Qui sta il nocciolo della questione. Marchionne punta esplicitamente non a costruire una Fiat più grande, ma un nuovo gruppo entro il quale far confluire la “vecchia” Fiat. Risanata, certo, ma quanto ai budget, non quanto alla possibilità di crescere. Marchonne ha dimostrato che si può far profitto con gli stessi volumi di produzione del passato o addirittura inferiori al passato (non dimentichiamo che, anche prima della crisi attuale, la Fiat non è più tornata a produrre il numero di autovetture che realizzava nel 2000). Nella sua prospettiva la Fiat, pur riportata a condizioni di equilibrio economico, non poteva reggersi nel lungo periodo: aveva perciò bisogno di riclassificarsi all’interno di un’alleanza industriale più vasta.
In questo senso, la crisi è stata davvero vissuta da Marchionne come un’opportunità. L’opportunità per compiere il salto che fin lì non era ancora stato tentato.

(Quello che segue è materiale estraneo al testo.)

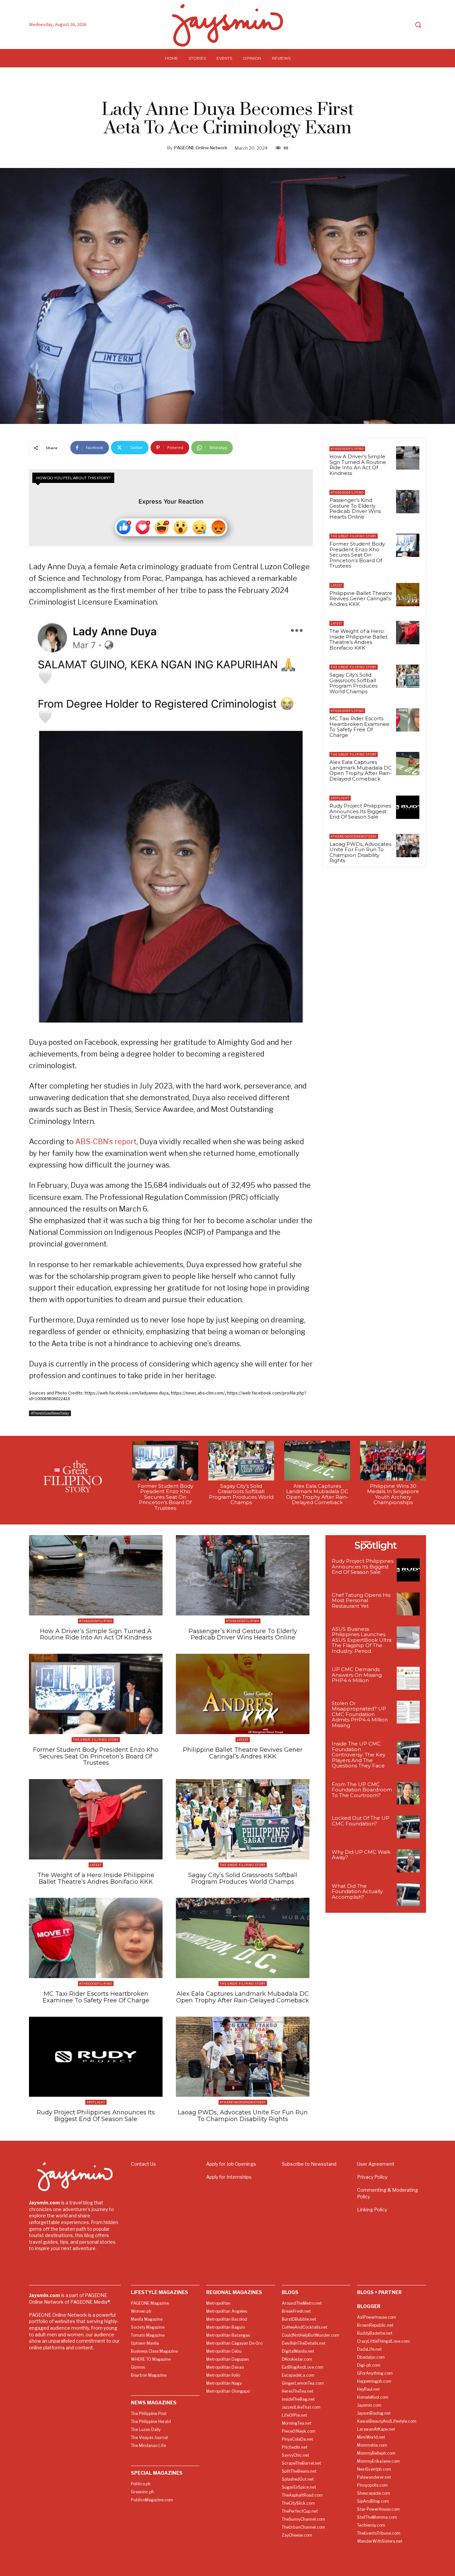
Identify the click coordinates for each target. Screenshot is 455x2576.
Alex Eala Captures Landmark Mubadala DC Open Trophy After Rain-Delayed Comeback (360, 770)
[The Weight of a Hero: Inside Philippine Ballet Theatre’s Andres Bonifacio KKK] (407, 632)
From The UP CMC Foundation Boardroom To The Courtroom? (362, 1789)
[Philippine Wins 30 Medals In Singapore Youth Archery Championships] (393, 1460)
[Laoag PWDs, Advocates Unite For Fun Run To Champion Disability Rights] (407, 845)
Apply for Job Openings (231, 2164)
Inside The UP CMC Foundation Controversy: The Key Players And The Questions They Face (358, 1754)
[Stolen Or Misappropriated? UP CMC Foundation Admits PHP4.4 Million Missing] (408, 1712)
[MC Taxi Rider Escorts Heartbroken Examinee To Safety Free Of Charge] (407, 720)
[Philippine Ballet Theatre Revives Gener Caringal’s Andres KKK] (407, 594)
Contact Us (143, 2164)
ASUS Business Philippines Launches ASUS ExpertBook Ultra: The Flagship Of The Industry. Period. (362, 1640)
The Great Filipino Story (353, 536)
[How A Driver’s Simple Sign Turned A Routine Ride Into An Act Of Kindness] (407, 458)
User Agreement (375, 2164)
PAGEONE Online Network (200, 147)
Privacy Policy (372, 2177)
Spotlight (340, 798)
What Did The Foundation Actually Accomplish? (357, 1891)
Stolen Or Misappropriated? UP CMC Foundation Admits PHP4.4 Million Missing (360, 1714)
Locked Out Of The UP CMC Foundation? (360, 1821)
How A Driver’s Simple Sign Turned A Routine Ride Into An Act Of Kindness (357, 464)
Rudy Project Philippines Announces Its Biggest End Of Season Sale (360, 811)
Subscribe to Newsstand (309, 2164)
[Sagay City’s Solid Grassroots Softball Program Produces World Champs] (407, 676)
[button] (418, 25)
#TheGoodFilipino (347, 449)
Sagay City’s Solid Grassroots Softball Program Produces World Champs (353, 683)
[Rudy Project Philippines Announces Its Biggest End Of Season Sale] (407, 807)
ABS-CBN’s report (106, 1141)
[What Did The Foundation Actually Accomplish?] (408, 1894)
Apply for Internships (228, 2177)
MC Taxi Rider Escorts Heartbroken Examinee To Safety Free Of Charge (359, 726)
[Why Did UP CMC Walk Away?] (408, 1860)
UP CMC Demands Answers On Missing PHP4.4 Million (357, 1674)
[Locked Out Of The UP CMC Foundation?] (408, 1826)
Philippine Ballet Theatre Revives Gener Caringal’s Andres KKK (360, 598)
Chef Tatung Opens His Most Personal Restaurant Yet (361, 1600)
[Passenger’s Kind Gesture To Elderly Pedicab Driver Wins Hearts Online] (407, 501)
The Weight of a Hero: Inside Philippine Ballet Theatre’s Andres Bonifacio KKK (358, 639)
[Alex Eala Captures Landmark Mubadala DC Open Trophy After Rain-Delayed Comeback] (407, 763)
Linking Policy (372, 2209)
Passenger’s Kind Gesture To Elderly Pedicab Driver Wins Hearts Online (355, 508)
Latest (336, 585)
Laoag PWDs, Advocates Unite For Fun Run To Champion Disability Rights (360, 852)
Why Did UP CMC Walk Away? (361, 1855)
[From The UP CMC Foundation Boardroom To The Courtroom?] (408, 1793)
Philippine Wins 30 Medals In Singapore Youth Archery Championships (393, 1494)
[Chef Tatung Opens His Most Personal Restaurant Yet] (408, 1603)
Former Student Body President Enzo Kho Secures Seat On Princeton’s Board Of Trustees (357, 555)
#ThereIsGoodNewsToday (50, 1413)
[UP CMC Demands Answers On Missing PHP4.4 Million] (408, 1678)
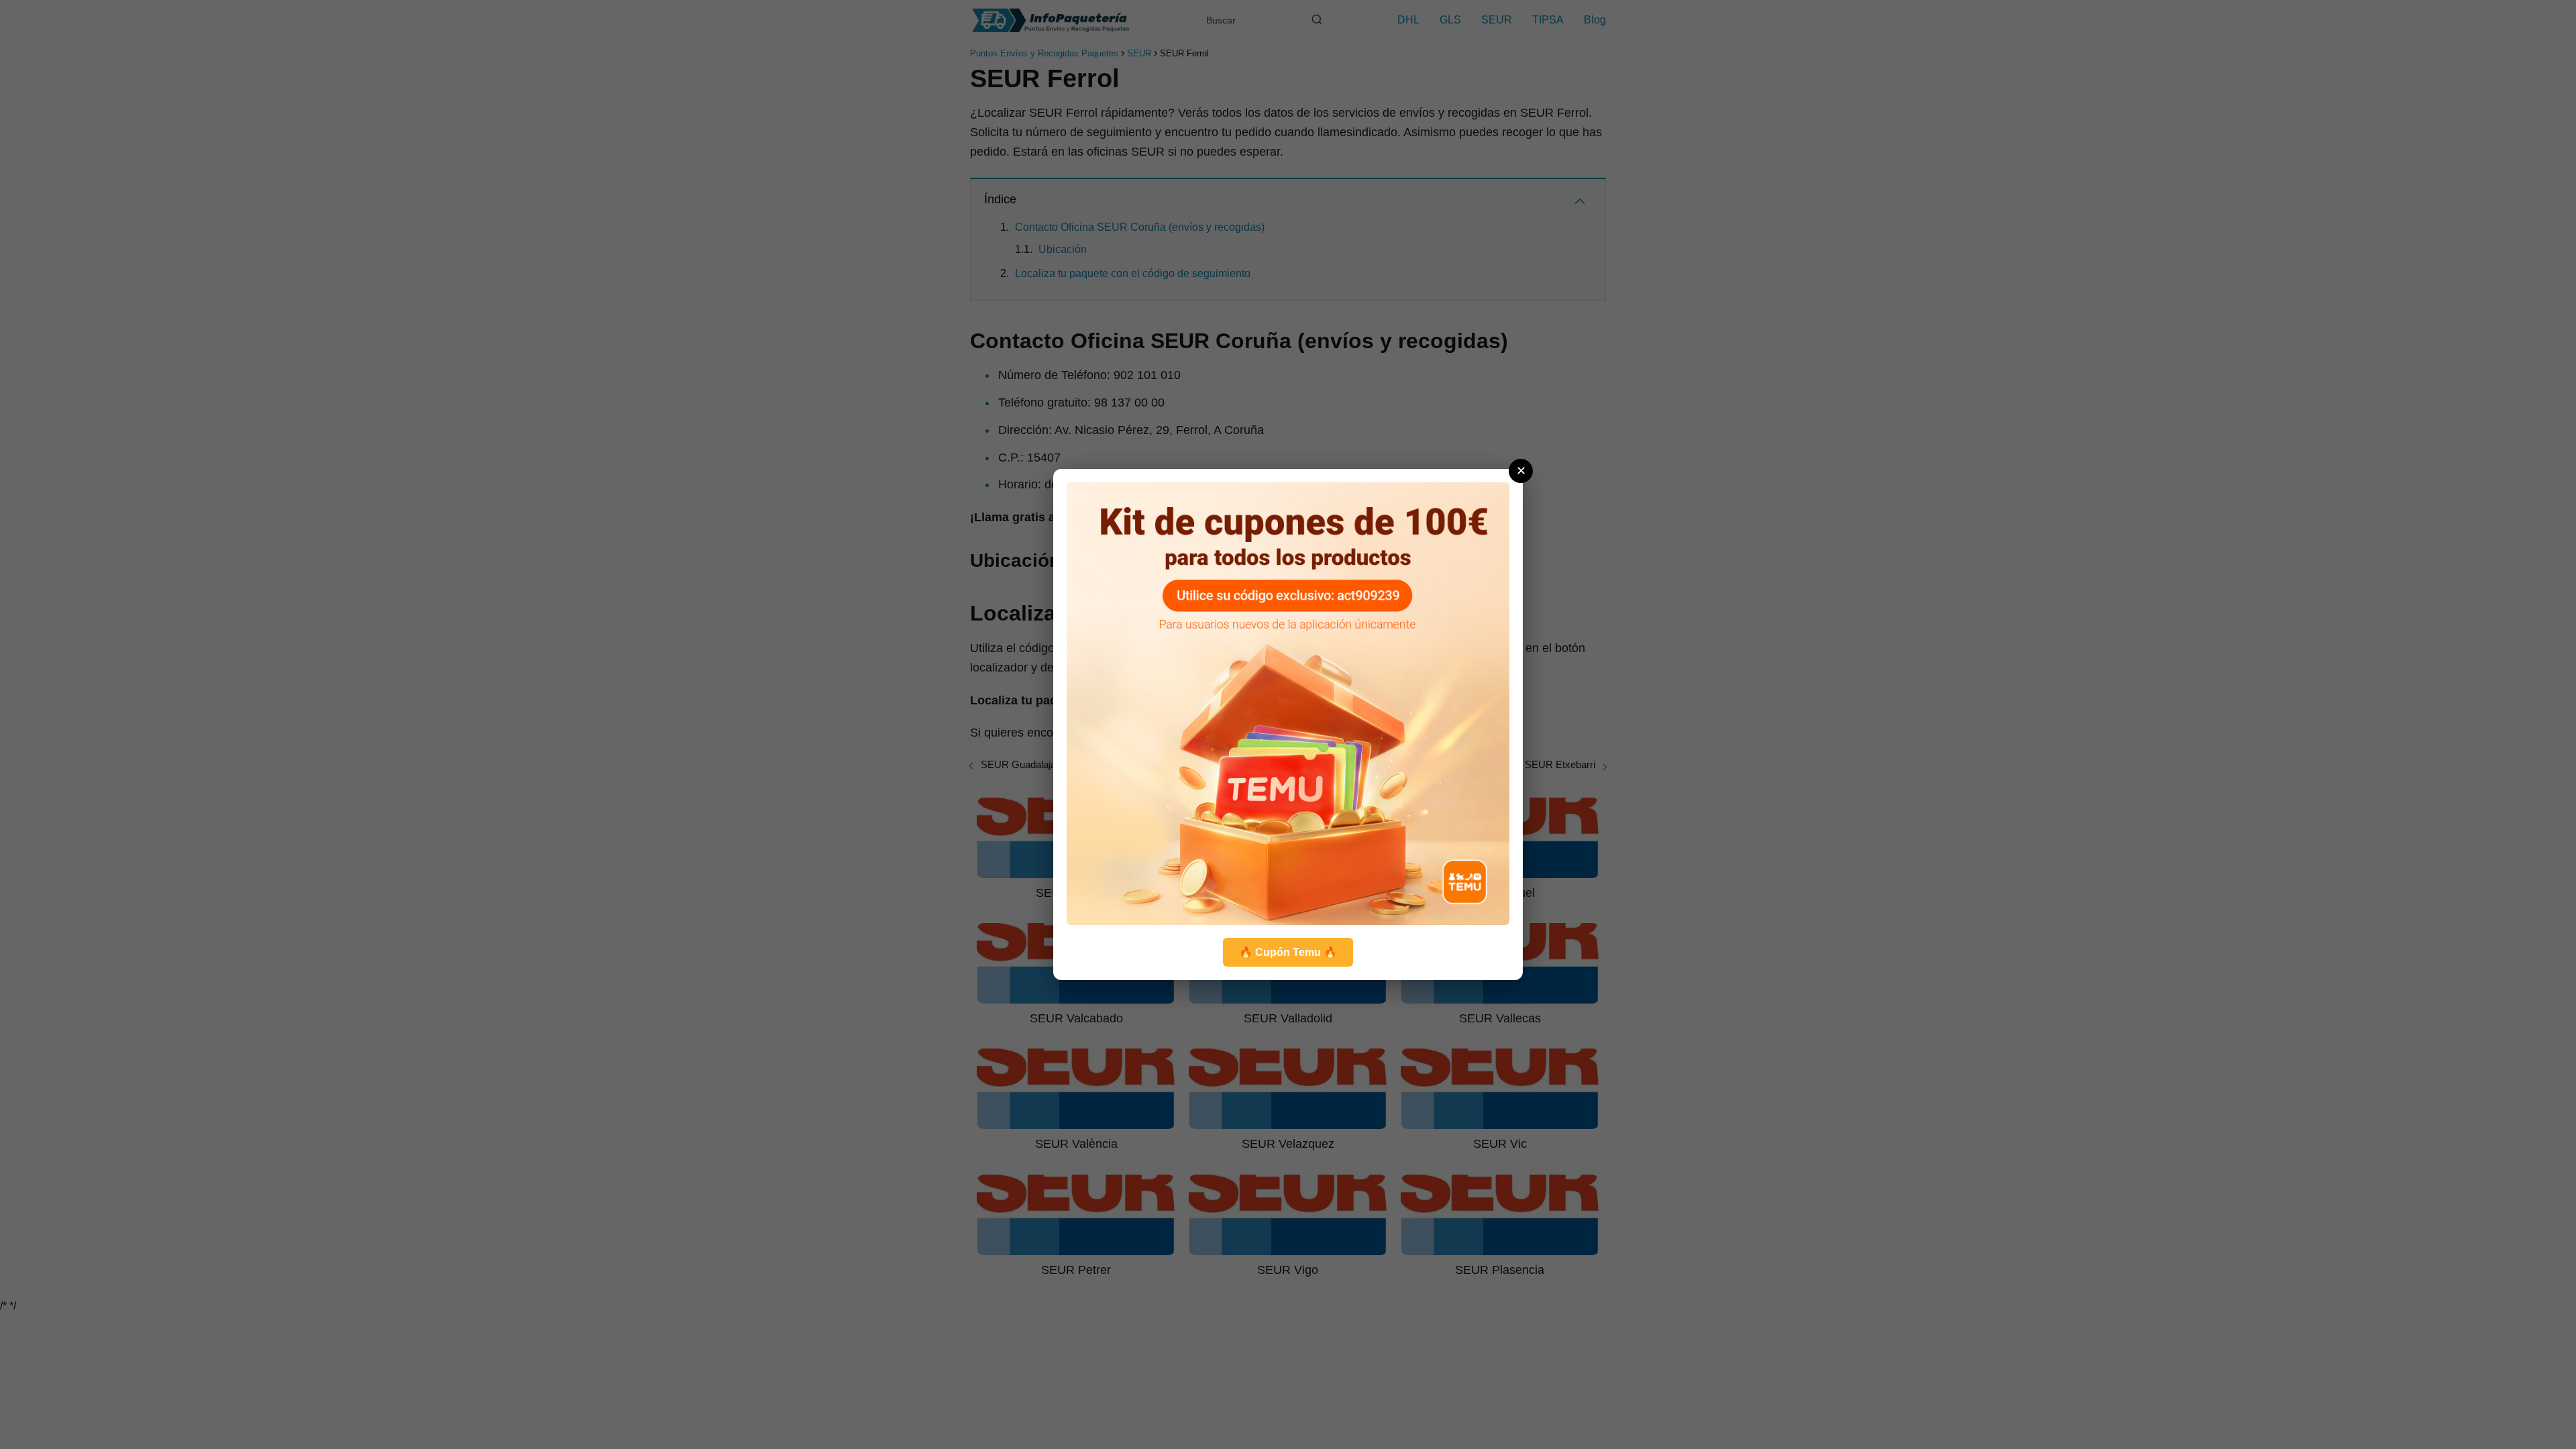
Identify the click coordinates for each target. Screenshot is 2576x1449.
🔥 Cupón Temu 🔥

Ciò naturalmente apre grandi interrogativi per la nostra economia e il nostro Paese. Il disegno di Marchionne può riuscire (e tutti glielo auguriamo anche per la simpatia che ispirano la sua audacia, la capacità e la volontà di “pensare in grande”), ma quanto ai suoi effetti e alle sue ricadute sull’Italia, essi dipenderanno anche da come reagiranno i soggetti che vi saranno coinvolti. E qui il discorso torna sul governo, sugli enti territoriali, sugli attori delle relazioni industriali. È evidente infatti che il nuovo gruppo, se e quando nascerà, non potrà non intervenire sulla capacità produttiva e sugli organici degli stabilimenti (ma la fabbrica, non dimentichiamocelo, è luogo di trasformazione e di mutamento per eccellenza). Vi saranno quelli che potranno mettere in campo risorse, strumenti di sostegno territoriale, modelli contrattuali tali da favorire il mantenimento e l’evoluzione positiva degli impianti e quelli che non lo saranno, o lo saranno di meno. Ciò che non sarà possibile è rivendicare una condizione di assoluta staticità, affermando che non va toccato né uno stabilimento né un posto di lavoro. Se e quando nascerà il nuovo gruppo, le fabbriche italiane entreranno di necessità in questo complesso gioco internazionale ed è bene che i sindacati (ma non loro soltanto, naturalmente) vi si preparino, cercando di moderare sentimenti di paura che non potranno governare.